**TASK TO COMPLETE**
Decide whether each statement below agrees with the text on the 2023 First League of Uzbekistan. Answer yes or no for each and quote the text's deciding words. 1. Nurafshon-Bukhara was removed from the season's participants on August 5, 2023. 2. Yangiyul's results stood after the team was excluded. 3. The competition was won by a team from Sirdaryo Region.
*** SUPPLIED PASSAGE
The First Football League of Uzbekistan 2023 (in Uzbek: Futbol boʻyicha 2023-yilgi Oʻzbekiston Birinchi ligasi) is the fourth season of the First League of Uzbekistan. Yangiyer of Sirdaryo Region became the winner of the competition.

== Season events ==
On August 5, 2023, the Bukhara team Nurafshon-Bukhara was excluded from the list of participants of the season due to financial difficulties on the basis of an official letter from the club. All results of Nurafshon team in the League (10 games) were annulled.

Yangiyul did not attend the guest match of the 14th round of Uzbekistan First League against Nasaf-Farm due to financial difficulties, and according to the regulations, the team was awarded a technical defeat (3:0). In the guest game of the round of 16 against Bunyodkor Farm, Yangiyul's team also failed to show up and suffered a technical defeat. On September 21, 2023, the Yangiyul team was excluded from the list of participants, and the results of the team were annulled regardless of how many games it played. Exclusions and penalties imposed on the team remained in effect.
******
*** STUDY MATERIAL
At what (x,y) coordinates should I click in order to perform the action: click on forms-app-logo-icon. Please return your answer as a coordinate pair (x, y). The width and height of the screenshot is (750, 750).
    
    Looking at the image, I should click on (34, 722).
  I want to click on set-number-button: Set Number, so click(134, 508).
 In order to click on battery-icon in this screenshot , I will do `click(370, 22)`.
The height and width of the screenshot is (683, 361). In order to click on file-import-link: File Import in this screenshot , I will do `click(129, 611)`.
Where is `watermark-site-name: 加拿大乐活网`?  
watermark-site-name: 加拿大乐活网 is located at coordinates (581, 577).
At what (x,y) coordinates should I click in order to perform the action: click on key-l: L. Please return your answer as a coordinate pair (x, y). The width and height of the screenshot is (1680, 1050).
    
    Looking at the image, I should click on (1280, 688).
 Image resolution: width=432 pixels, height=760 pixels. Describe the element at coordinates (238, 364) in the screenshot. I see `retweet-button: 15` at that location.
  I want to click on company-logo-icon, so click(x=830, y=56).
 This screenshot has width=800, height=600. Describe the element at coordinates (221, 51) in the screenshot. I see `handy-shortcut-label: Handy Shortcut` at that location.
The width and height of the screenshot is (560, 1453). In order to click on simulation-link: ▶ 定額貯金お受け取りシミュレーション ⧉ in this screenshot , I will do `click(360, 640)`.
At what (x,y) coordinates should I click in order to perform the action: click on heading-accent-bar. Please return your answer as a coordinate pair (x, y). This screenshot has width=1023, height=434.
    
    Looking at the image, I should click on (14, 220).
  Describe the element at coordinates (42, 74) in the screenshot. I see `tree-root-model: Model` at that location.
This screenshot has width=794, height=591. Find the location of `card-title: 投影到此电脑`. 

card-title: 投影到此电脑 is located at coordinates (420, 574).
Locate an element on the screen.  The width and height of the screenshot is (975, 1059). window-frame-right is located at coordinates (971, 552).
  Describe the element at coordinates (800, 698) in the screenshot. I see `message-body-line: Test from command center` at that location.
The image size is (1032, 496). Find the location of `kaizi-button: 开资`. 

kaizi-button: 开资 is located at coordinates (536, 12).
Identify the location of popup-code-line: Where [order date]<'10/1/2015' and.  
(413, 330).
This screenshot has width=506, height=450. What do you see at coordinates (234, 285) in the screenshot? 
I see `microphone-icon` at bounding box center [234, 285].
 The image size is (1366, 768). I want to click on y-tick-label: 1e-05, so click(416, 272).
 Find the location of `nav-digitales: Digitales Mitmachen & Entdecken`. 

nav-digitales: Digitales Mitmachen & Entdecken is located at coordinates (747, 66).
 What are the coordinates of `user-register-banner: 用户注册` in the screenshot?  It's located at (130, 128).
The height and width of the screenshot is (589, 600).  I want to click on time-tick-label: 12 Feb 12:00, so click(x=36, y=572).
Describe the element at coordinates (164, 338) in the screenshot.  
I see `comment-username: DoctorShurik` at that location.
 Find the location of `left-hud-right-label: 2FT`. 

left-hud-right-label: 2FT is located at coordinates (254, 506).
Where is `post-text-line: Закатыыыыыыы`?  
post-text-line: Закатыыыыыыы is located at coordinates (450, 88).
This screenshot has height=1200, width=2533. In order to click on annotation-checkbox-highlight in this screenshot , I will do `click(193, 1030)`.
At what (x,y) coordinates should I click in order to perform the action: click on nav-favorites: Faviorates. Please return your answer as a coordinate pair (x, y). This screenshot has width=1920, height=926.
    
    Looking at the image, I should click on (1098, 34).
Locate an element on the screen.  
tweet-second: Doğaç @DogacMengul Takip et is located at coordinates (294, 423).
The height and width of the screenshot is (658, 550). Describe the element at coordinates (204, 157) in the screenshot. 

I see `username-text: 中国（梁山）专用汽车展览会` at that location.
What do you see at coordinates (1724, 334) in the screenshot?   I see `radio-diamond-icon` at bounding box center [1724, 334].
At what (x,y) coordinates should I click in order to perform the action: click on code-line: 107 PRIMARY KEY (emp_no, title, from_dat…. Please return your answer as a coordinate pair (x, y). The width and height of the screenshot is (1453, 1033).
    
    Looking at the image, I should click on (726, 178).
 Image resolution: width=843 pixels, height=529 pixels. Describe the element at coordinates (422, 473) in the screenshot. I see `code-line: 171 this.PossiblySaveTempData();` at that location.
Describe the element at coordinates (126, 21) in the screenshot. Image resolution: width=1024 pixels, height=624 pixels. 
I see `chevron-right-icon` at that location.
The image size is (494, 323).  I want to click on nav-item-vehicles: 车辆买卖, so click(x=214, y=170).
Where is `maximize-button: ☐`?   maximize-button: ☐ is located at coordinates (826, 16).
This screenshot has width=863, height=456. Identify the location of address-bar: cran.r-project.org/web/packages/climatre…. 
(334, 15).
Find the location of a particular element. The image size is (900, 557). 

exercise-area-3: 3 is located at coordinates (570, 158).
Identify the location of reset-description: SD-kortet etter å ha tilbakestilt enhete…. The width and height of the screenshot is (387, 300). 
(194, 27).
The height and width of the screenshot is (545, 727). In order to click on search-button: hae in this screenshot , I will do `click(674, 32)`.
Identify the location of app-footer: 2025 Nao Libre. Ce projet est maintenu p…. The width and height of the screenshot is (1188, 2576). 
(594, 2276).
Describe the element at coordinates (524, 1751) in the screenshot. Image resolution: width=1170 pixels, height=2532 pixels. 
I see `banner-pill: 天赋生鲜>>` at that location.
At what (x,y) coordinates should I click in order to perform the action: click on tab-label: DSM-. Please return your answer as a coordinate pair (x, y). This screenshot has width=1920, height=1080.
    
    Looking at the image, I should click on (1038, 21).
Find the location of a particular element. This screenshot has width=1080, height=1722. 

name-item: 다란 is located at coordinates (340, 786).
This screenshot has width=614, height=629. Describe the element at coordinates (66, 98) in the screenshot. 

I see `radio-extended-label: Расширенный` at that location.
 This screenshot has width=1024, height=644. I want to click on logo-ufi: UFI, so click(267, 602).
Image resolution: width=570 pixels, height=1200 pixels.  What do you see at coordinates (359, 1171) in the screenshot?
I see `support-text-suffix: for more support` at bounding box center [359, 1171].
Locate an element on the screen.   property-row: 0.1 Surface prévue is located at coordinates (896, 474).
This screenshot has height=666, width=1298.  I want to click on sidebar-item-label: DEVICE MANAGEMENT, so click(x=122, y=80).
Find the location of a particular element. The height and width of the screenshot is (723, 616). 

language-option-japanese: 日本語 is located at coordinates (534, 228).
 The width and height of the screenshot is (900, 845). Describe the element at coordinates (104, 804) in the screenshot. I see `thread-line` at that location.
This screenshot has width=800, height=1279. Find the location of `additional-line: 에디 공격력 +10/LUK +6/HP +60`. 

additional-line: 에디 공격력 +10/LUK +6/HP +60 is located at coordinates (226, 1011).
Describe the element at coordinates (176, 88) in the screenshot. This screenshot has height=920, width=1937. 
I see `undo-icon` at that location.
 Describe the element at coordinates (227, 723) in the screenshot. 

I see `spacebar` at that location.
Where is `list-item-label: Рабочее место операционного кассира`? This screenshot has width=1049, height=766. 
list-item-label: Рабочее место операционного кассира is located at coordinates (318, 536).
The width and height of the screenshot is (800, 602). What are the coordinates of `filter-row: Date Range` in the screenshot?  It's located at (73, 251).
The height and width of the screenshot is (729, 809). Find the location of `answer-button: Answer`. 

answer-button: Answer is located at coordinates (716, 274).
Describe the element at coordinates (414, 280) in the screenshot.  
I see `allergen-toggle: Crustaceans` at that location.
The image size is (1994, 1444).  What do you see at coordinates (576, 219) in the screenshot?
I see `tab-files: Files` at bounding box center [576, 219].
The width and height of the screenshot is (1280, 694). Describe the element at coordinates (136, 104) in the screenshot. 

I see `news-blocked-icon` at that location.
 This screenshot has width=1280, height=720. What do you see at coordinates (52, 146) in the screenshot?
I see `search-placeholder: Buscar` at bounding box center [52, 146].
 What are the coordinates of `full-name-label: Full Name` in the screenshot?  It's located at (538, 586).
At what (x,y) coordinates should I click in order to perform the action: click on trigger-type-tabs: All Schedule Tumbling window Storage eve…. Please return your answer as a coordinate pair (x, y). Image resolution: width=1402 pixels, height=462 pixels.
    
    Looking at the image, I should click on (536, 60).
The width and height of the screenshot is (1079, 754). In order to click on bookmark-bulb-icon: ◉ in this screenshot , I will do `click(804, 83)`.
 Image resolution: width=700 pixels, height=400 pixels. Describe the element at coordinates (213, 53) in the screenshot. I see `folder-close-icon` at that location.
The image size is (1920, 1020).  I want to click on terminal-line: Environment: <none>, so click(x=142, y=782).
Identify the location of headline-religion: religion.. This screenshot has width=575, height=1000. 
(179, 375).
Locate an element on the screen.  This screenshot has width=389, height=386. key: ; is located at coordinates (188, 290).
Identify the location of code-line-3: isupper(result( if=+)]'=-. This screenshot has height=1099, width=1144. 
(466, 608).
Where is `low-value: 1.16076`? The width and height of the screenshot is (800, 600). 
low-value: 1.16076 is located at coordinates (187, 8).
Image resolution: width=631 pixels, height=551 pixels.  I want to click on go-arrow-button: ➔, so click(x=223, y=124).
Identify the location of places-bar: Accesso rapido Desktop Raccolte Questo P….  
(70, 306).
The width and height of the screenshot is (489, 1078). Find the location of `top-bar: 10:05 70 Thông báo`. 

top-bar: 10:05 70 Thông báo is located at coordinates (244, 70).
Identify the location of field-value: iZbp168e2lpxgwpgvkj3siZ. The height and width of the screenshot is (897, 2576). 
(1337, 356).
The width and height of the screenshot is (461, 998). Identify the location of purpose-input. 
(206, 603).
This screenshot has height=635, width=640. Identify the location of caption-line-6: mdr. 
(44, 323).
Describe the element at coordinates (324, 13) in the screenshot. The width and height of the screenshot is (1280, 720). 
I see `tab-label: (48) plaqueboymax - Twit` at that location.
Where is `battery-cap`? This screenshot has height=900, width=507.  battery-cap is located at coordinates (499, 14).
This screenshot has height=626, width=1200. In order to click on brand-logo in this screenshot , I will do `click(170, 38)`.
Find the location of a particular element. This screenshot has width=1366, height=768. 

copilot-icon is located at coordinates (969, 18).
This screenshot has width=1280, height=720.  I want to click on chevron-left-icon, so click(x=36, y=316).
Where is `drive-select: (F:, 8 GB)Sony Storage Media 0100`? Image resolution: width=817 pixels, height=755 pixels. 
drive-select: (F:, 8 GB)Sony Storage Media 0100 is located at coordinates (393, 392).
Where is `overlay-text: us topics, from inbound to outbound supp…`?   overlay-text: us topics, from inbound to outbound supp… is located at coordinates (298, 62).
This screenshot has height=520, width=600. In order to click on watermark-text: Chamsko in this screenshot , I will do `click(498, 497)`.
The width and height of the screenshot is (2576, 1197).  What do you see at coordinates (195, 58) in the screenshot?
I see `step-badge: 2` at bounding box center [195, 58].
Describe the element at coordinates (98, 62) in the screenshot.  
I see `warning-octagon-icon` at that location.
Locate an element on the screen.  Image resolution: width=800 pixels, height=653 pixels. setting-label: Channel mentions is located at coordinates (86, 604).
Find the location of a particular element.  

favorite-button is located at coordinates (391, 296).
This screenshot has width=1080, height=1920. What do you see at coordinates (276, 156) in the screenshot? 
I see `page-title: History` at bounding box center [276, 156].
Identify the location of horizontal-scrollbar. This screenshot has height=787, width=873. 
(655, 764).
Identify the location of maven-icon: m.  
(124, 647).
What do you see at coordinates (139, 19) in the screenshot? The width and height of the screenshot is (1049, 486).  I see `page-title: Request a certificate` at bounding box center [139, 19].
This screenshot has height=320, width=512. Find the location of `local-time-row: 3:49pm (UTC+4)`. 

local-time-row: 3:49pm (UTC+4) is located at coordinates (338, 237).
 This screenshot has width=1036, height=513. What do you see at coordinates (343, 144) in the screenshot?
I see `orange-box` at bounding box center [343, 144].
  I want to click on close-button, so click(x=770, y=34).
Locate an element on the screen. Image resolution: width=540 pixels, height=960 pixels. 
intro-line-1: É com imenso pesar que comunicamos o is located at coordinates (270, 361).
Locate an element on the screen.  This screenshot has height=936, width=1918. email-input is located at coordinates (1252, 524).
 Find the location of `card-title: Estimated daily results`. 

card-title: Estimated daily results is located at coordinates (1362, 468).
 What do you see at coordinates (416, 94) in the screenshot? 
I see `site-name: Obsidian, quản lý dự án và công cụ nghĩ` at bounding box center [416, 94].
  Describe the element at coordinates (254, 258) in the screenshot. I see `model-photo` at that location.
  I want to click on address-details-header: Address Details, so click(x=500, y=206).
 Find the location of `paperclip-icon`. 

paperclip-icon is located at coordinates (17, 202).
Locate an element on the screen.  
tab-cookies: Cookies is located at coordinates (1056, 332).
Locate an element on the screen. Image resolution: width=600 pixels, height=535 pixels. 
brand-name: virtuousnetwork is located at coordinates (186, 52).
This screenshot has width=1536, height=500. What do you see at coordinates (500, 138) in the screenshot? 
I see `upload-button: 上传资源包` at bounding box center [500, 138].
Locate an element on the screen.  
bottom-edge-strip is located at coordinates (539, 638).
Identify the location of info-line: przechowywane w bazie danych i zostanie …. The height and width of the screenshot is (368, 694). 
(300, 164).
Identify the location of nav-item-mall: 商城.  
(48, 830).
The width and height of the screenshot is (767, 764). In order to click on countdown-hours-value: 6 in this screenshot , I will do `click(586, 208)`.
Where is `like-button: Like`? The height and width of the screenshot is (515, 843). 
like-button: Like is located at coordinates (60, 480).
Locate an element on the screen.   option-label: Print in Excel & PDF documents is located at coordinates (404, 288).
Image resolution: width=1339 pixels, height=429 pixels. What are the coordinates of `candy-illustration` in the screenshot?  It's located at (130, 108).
******
**RESULT FOR THIS TASK**
1. Yes: "On August 5, 2023, the Bukhara team Nurafshon-Bukhara was excluded from the list of participants of the season"
2. No: "the results of the team were annulled regardless of how many games it played"
3. Yes: "Yangiyer of Sirdaryo Region became the winner of the competition."